Records for processing START

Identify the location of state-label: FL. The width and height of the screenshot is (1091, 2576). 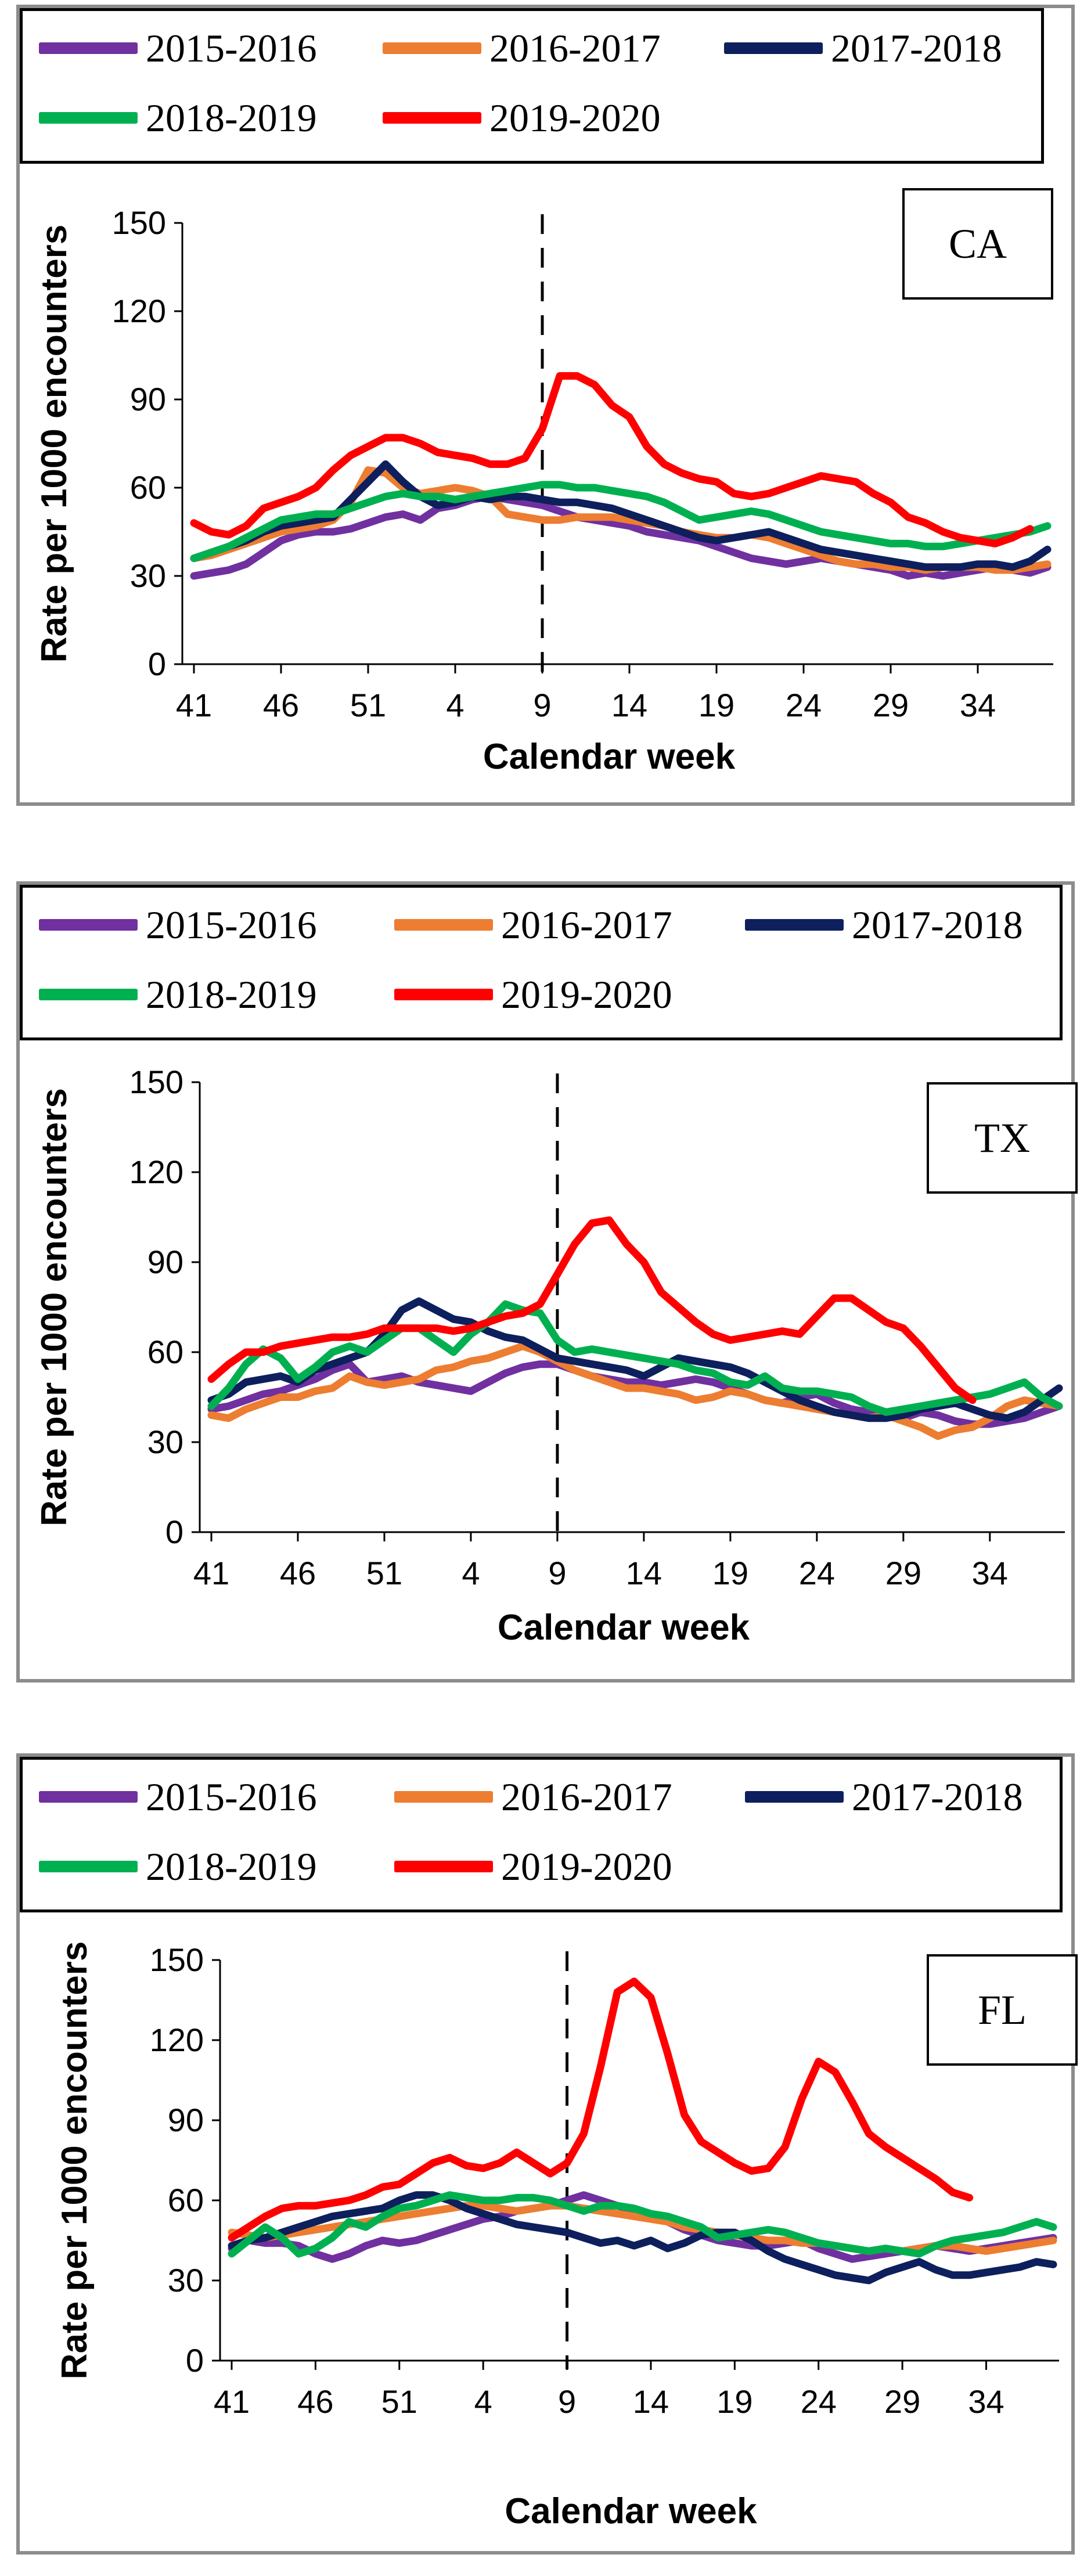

Records for processing END
Records for processing START

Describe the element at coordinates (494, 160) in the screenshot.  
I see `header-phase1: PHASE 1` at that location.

Records for processing END
Records for processing START

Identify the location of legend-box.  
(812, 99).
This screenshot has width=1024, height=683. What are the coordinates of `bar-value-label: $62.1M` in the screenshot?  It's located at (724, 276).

Records for processing END

▶ **Exercise prompt**
Copy the records from the line with "Describe the element" up to and including the line with "at that location.", changing "screenshot" to "screen capture" and leaving everything else the same.

▶ **Reply to the task**
Describe the element at coordinates (494, 160) in the screen capture.  
I see `header-phase1: PHASE 1` at that location.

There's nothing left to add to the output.